→ Aim of the task
Restate word for word the part of the material that runs from the line containing "The width and" through its final line, inclusive, minus the pictures.

→ Input for this task

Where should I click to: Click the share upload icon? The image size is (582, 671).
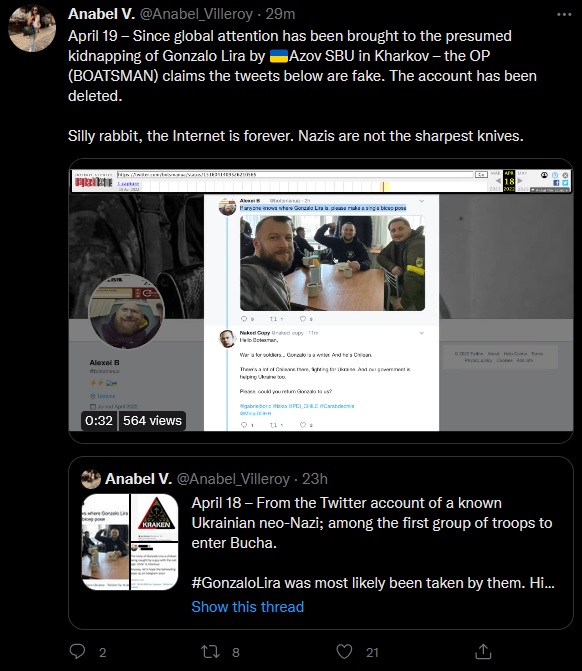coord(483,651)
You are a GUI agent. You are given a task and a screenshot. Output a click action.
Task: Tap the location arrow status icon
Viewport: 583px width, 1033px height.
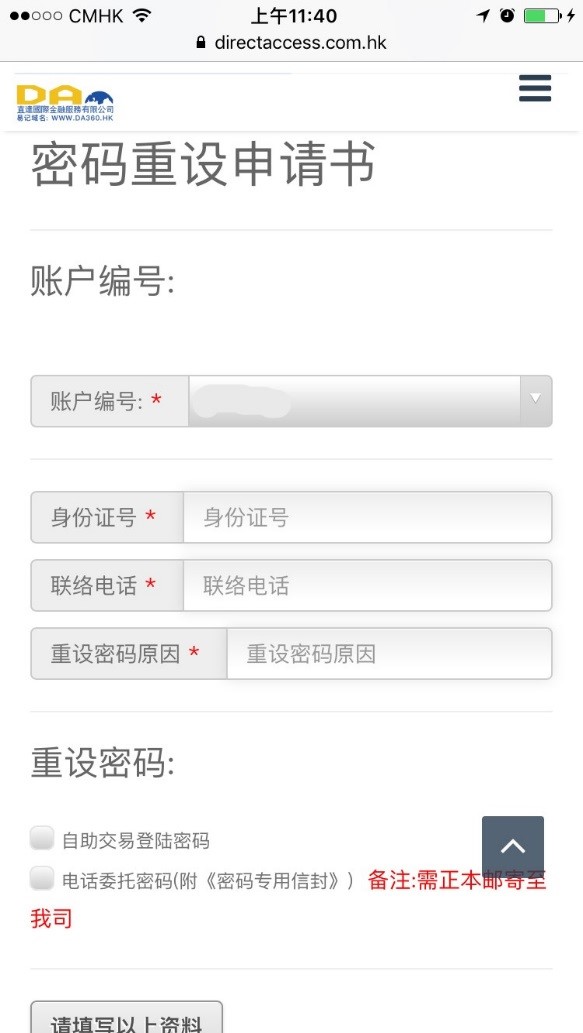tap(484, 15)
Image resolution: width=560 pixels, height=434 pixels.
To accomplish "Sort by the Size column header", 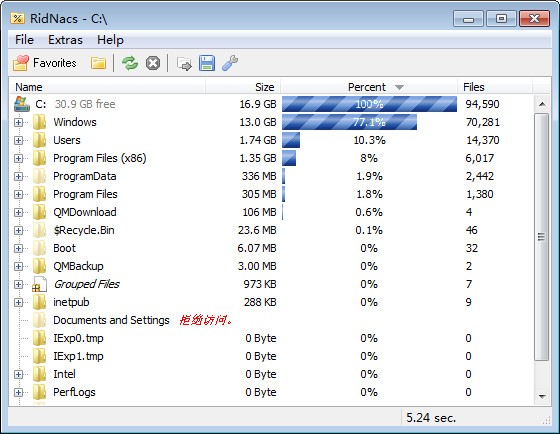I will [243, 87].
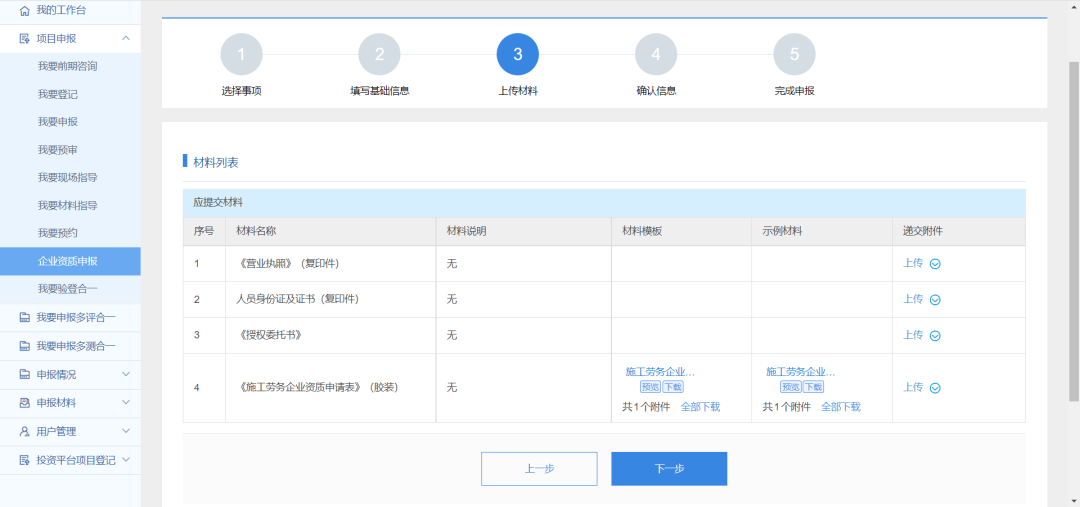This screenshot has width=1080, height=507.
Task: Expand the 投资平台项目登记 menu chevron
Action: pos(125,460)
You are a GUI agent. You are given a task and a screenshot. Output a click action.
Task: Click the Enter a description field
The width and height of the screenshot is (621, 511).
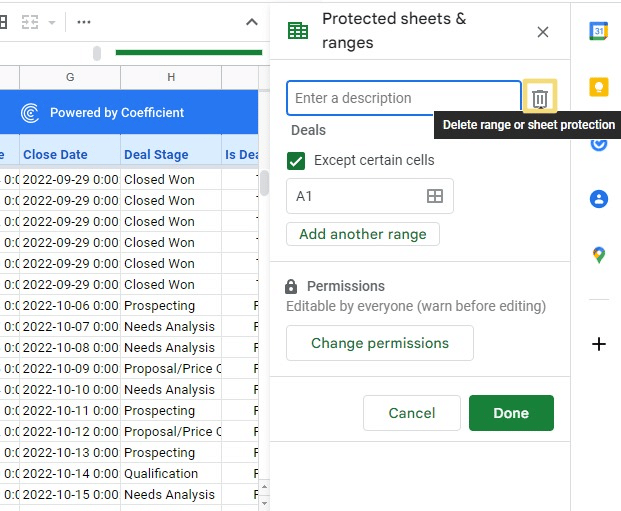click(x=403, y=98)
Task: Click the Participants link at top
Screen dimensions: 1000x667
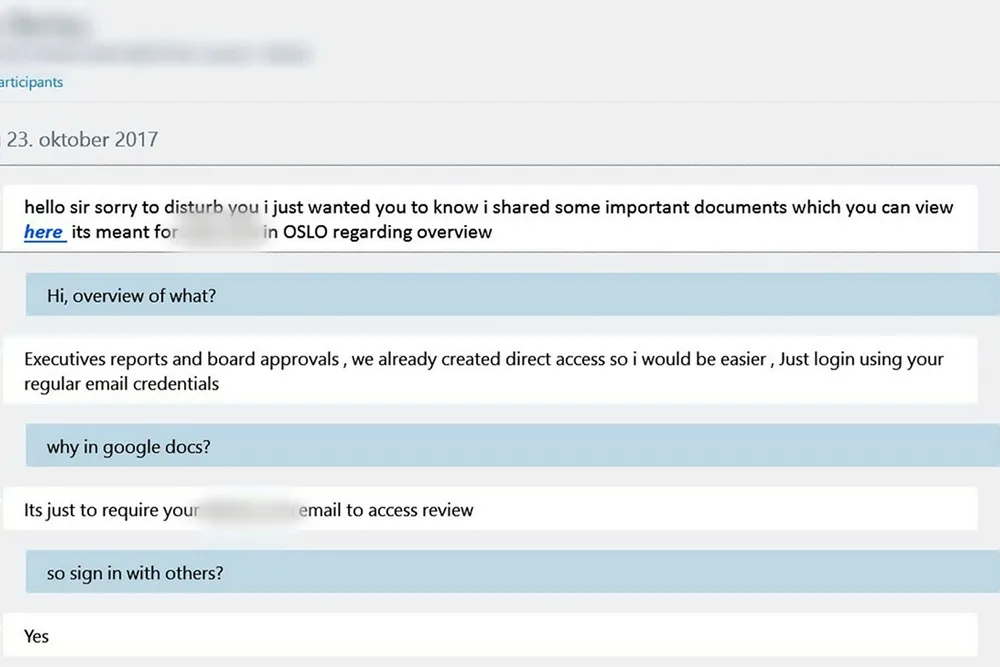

→ Output of the task
The width and height of the screenshot is (621, 511).
click(x=403, y=98)
Task: Click the Participants link at top
Screen dimensions: 1000x667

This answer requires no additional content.